Ainsi, la force du texte de Polina Panassenko se dégage en partie de ce titre, « Tenir sa langue », si polysémique. Celui-ci évoque ainsi un secret des origines, sur lequel toutefois Polina Panassenko ne s'étendra pas plus que cela (ce n'est pas un roman d'enquête à la Daniel Mendelsohn) ; il évoque également, dans un sens plus direct, les efforts de Polina pour apprendre le français, s'adapter à la faune – exotique pour elle – de la maternelle française, mais aussi ceux que sa mère déploiera pour que Polina n'oublie pas sa langue en apprenant le français, ne fasse pas de mélanges hybrides : « Attention, sinon tu vas finir comme les fils Morkovine. Je les ai vus les fils Morkovine. Je sais ce que je risque. […] Arrivés de Saint-Pétersbourg ils ne parlent plus vraiment le russe ni tout à fait le français. Ils cherchent leurs mots. Ils ont un accent bizarre. Des consonnes trop dures, des voyelles trop ouvertes. On dirait qu'ils sont en train de muter. […] Il fallait faire rentrer le français et maintenant qu'il est là on me dit qu'il va me changer en mutant Morkovine. »

Deux langues, deux identités coexistent peu à peu en Polina, et la lutte administrative pour rétablir son prénom d'origine est l'occasion pour elle de nous raconter en alternance son enfance à Moscou, son arrivée en France, le retour en Russie à l'occasion des vacances (en tenant sa langue sur son déménagement, pour éviter le kidnapping), au final ce parcours les pieds posés sur deux pays éloignés l'un de l'autre. Un parcours dans lequel je me suis parfois perdue, où je me suis demandé à quelques occasions (surtout dans la dernière partie) pourquoi Polina Panassenko nous racontait cela.

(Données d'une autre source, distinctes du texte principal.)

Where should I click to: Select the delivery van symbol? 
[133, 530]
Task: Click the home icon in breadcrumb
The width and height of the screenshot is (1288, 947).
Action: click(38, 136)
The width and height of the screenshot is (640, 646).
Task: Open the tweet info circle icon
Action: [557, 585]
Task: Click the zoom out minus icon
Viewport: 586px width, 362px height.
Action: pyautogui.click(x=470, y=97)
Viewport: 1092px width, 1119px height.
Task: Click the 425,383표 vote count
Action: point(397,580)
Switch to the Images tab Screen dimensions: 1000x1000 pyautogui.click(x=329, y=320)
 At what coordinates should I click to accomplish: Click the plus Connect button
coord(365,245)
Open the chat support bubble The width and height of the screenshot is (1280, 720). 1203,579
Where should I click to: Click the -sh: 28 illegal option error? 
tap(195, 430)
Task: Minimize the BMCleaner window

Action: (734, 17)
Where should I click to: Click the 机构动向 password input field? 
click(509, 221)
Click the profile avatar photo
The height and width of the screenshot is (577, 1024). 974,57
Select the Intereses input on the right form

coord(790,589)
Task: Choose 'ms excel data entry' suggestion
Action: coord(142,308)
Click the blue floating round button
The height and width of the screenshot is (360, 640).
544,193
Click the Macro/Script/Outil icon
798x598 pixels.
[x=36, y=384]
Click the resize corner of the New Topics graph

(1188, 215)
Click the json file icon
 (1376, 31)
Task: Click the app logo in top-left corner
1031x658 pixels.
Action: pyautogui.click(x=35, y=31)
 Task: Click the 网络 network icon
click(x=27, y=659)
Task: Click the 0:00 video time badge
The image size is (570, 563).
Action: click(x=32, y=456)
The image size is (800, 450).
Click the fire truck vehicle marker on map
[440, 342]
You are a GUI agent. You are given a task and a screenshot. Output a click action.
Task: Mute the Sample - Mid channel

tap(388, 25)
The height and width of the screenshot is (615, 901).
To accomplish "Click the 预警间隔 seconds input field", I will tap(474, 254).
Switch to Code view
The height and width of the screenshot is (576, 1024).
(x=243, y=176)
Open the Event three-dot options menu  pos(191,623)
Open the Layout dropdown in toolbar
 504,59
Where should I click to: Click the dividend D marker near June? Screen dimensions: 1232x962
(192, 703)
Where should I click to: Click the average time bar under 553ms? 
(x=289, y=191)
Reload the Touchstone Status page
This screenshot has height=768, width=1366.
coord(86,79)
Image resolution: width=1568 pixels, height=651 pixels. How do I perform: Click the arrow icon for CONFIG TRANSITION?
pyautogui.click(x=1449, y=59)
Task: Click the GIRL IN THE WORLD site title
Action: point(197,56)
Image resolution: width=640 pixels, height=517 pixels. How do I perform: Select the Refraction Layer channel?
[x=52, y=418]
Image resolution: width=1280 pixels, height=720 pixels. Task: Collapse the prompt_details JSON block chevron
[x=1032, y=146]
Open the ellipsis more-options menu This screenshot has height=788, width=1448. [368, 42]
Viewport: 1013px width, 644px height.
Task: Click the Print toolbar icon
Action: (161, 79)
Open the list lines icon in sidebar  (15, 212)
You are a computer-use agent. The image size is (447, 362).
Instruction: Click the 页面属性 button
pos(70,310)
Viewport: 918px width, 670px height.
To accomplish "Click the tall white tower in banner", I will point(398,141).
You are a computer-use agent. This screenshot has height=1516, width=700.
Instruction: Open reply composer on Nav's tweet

Comment faire pour ne rien renier, réussir à être une seule personne dans laquelle cohabitent deux identités distinctes ? C'est ce que Polina Panassenko tente avec ce texte original, au style vif et direct, fait de petites phrases courtes et percutantes (par exemple : « Mon père a acheté une TV française. Installée sur le lino du salon, je regarde une histoire d'animaux qui ont sans cesse des problèmes. Ils veulent à tout prix traverser une autoroute. On ne sait pas pourquoi. C'est leur but ultime dans la vie. Une musique épique accompagne leurs vaines tentatives. La communauté est dirigée par un blaireau qui transporte sur son crâne une taupe. Les animaux parlent tous trop vite et font sans cesse des réunions. J'attends patiemment la coupure pub. Son jingle familier. Stabilité et répétition. Je le reconnais à la première note. Je me rapproche de l'écran. Concentration. le Rubik's cube sonore commence. »)

L'identité passe ainsi par les mots, russes ou français, dont le sens est si important pour Polina Panassenko qu'elle en a fait son métier, étant, en plus d'être romancière, comédienne de théâtre. Un joli premier roman, première pierre d'un nouveau parcours à suivre.